Content starts
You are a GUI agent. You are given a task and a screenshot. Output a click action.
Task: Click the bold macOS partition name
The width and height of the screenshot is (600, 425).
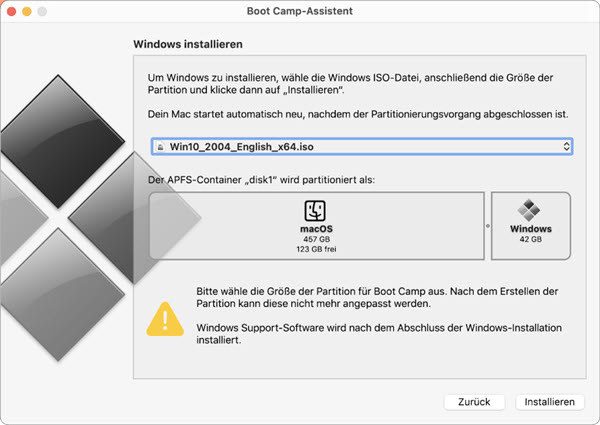pos(316,229)
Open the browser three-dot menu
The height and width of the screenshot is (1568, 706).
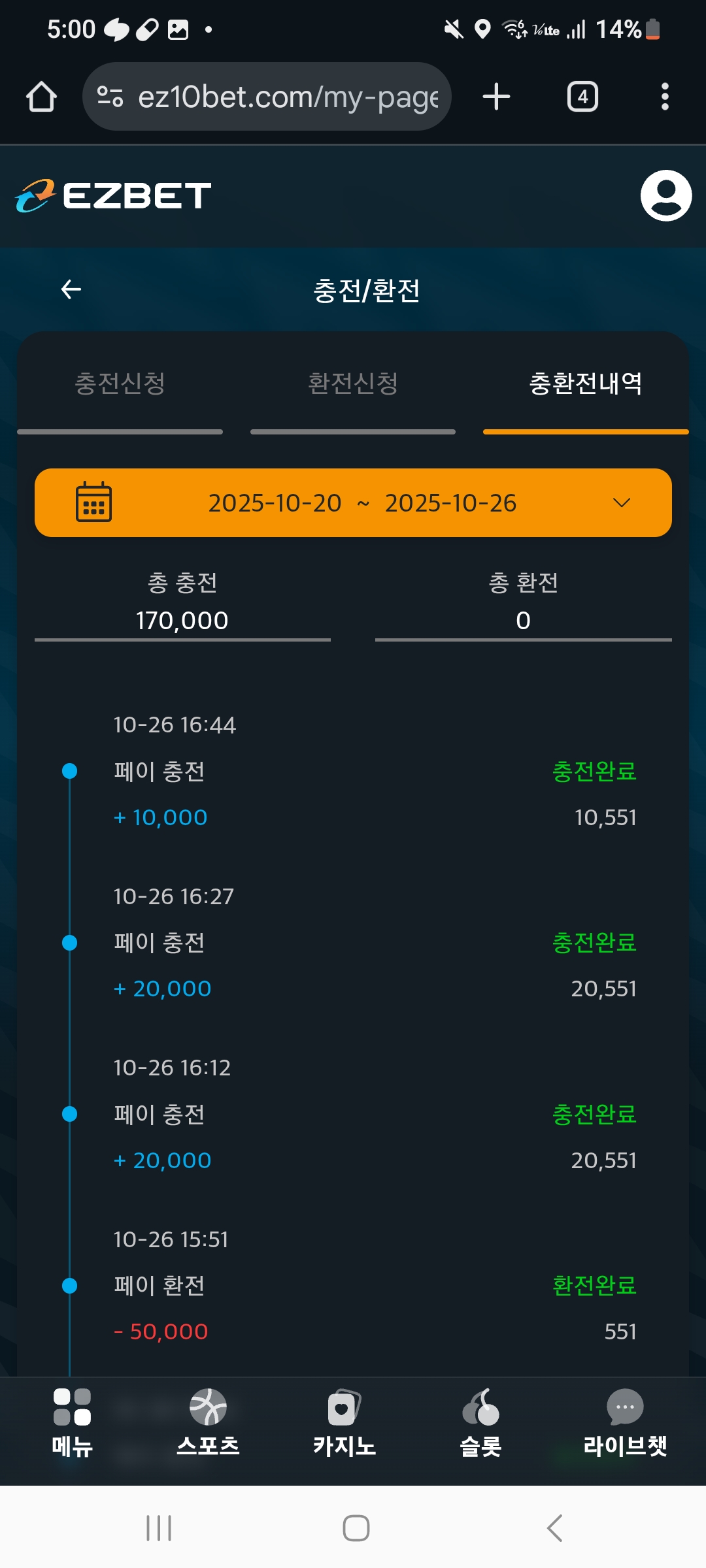[665, 97]
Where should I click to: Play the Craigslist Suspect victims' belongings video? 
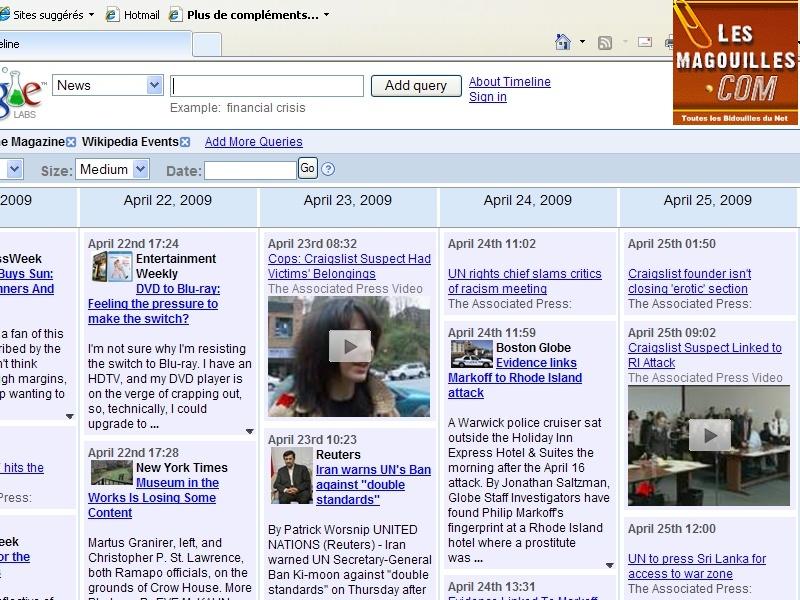[x=349, y=346]
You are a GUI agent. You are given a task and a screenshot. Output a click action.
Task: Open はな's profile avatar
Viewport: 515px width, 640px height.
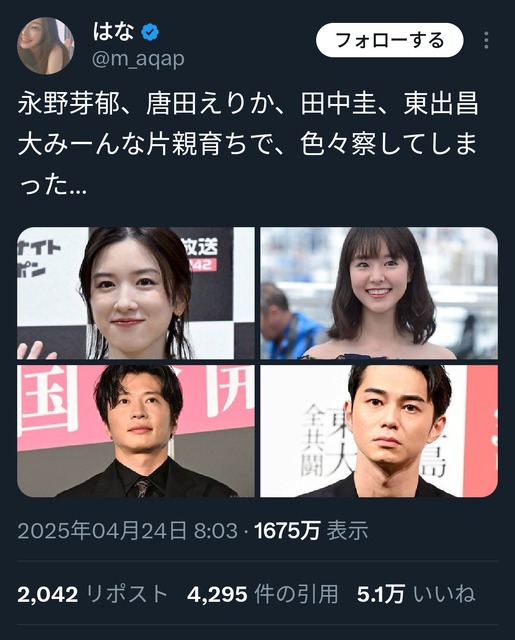[x=46, y=45]
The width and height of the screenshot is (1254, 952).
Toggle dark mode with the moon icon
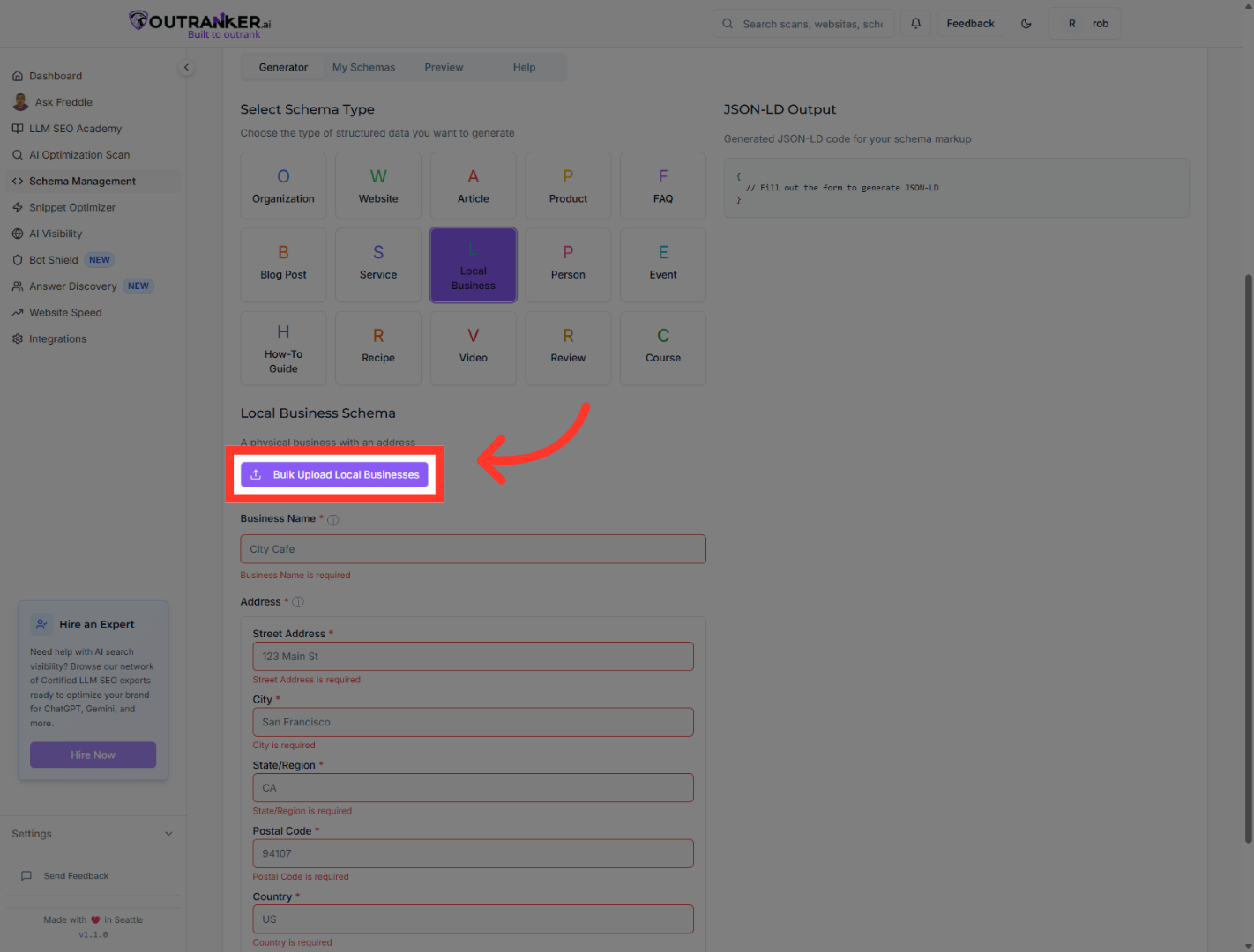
Content ends
__WHAT IS EXPECTED__: An exact copy of all the lines above is required, with the pictures removed.

__RESULT__:
You are a GUI agent. You are given a task and a screenshot. Output a click action.
Task: Click the bold macOS partition name
The width and height of the screenshot is (600, 425).
pos(316,229)
Open the browser three-dot menu
The height and width of the screenshot is (1568, 706).
[665, 97]
Where should I click to: Play the Craigslist Suspect victims' belongings video? 
[x=349, y=346]
You are a GUI agent. You are given a task and a screenshot. Output a click action.
Task: Open はな's profile avatar
Viewport: 515px width, 640px height.
[x=46, y=45]
The width and height of the screenshot is (1254, 952).
Toggle dark mode with the moon icon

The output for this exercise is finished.